EXTRACTED MATERIAL
Start of Block

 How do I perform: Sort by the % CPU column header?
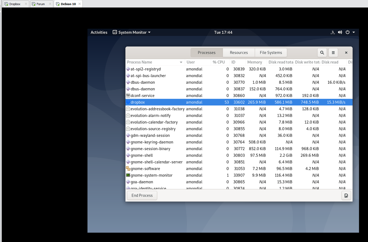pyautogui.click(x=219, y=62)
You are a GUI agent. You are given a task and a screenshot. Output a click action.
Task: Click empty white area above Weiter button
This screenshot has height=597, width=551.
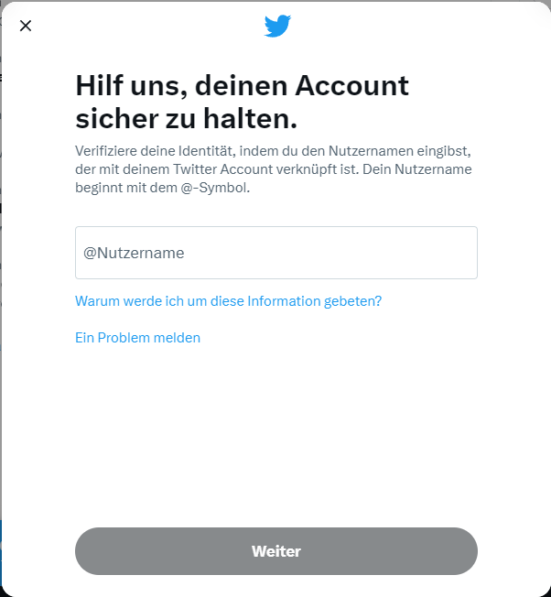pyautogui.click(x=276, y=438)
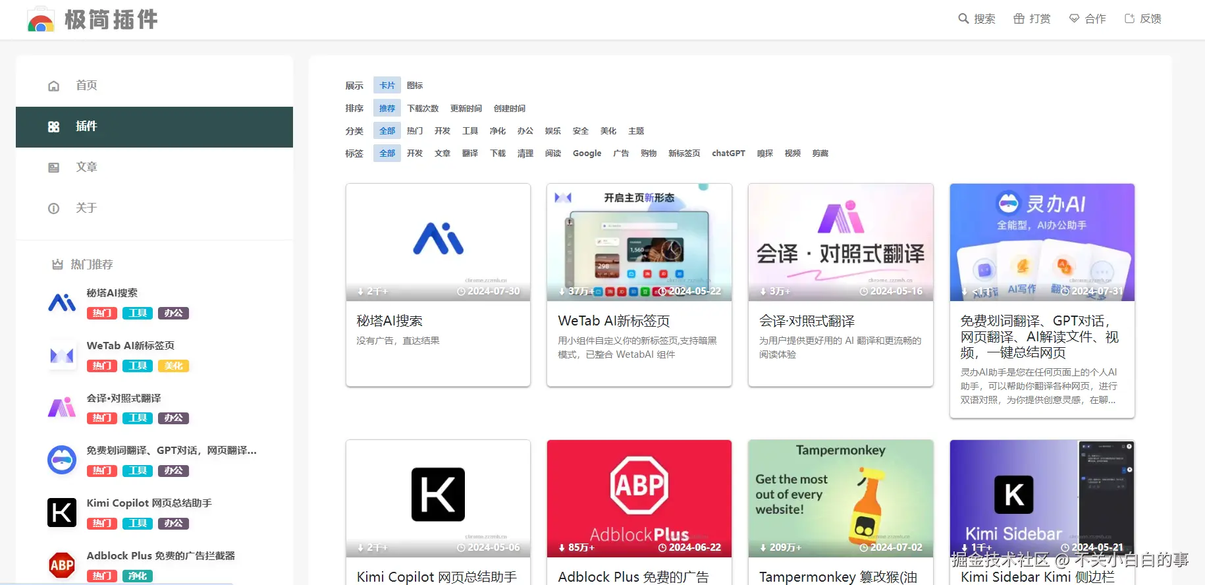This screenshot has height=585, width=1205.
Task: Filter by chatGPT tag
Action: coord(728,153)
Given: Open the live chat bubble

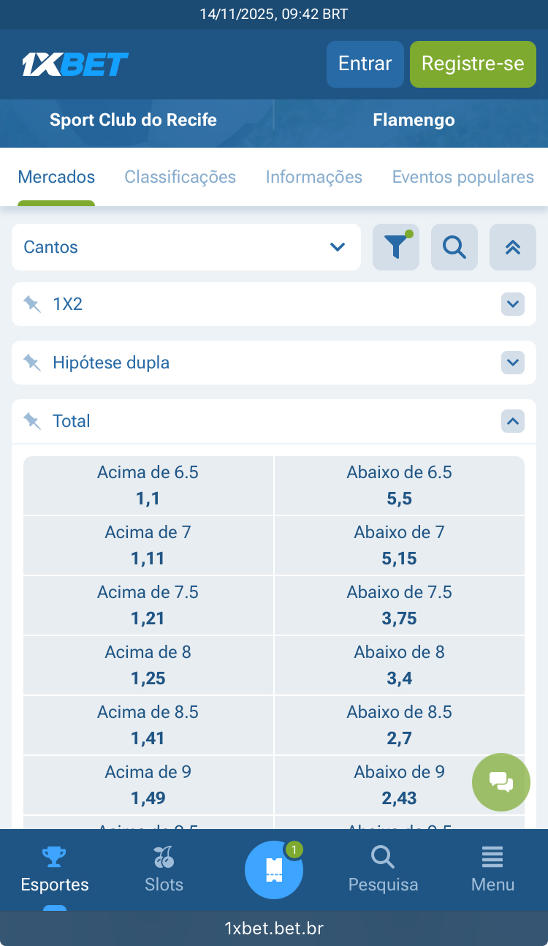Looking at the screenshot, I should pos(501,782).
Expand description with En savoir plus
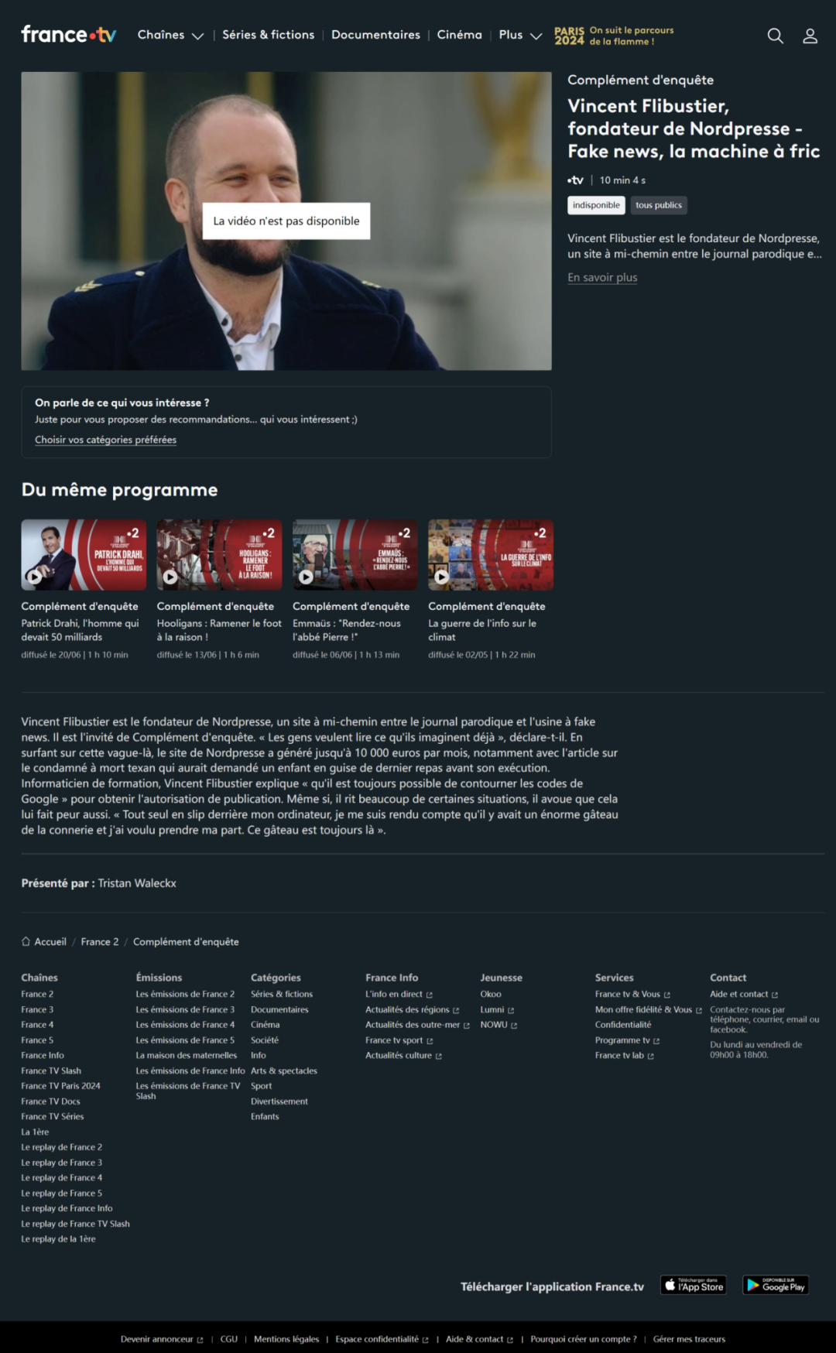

End of Block

TASK DIRECTIONS
Omit the pictures, then repeat exactly each line from the beginning of the listing through the line with "Task: Click empty".

EXPECTED ANSWER
 How do I perform: Sort by the % CPU column header?
pyautogui.click(x=219, y=62)
You are a GUI agent. You are given a task and a screenshot. Output a click action.
Task: Click empty white area above Weiter button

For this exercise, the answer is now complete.